We will copy the [code](https://github.com/keras-team/keras/blob/master/examples/mnist_cnn.py) given in the keras repo for MNIST. We will train the network on KMNIST and check the final accuracy on the test set. Let's do that

In [None]:
# A bunch of variables. The variable have the same value as given in the keras example
batch_size = 128
num_classes = 10
epochs = 12

# input image dimensions
img_rows, img_cols = 28, 28

# input shape
input_shape = (img_rows, img_cols, 1)

In [None]:
# Process the train and test data in the exact same manner as done for MNIST
x_train = kmnist_train_images.astype('float32')
x_test = kmnist_test_images.astype('float32')
x_train /= 255
x_test /= 255

x_train = x_train.reshape(x_train.shape[0], *input_shape)
x_test = x_test.reshape(x_test.shape[0], *input_shape)

# convert class vectors to binary class matrices
y_train = to_categorical(kmnist_train_labels, num_classes)
y_test = to_categorical(kmnist_test_labels, num_classes)

In [None]:
# Build and train the model. 
model = Sequential()
model.add(Conv2D(32, kernel_size=(3, 3),
                 activation='relu',
                 input_shape=input_shape))
model.add(Conv2D(64, (3, 3), activation='relu'))
model.add(MaxPooling2D(pool_size=(2, 2)))
model.add(Dropout(0.25))
model.add(Flatten())
model.add(Dense(128, activation='relu'))
model.add(Dropout(0.5))
model.add(Dense(num_classes, activation='softmax'))

model.compile(loss='categorical_crossentropy',
              optimizer='adadelta',
              metrics=['accuracy'])

model.fit(x_train, y_train,
          batch_size=batch_size,
          epochs=epochs,
          verbose=1,
          validation_data=(x_test, y_test))

In [None]:
# Check the test loss and test accuracy 
score = model.evaluate(x_test, y_test, verbose=0)
print('Test loss:', score[0])
print('Test accuracy:', score[1]*100)

Awesome.

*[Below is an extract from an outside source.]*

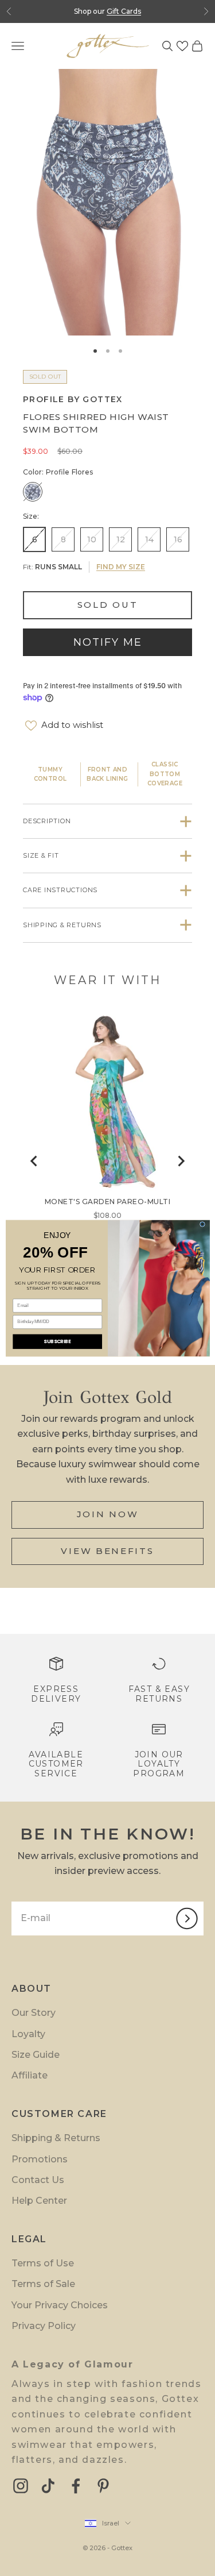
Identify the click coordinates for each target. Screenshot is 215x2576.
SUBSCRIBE (57, 1340)
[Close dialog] (202, 1224)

As reported in the paper, the results are fully reproducible. There is a huge gap  between the accuracy on MNIST and KMNIST. The same algorithm which scores `99.06%` on MNIST is able to score only `~95%` on KMNIST. This again proves the point that KMNIST is the perfect replacement for research and SOTA purposes as well. 

That's it folks. Hope you enjoyed the kernel!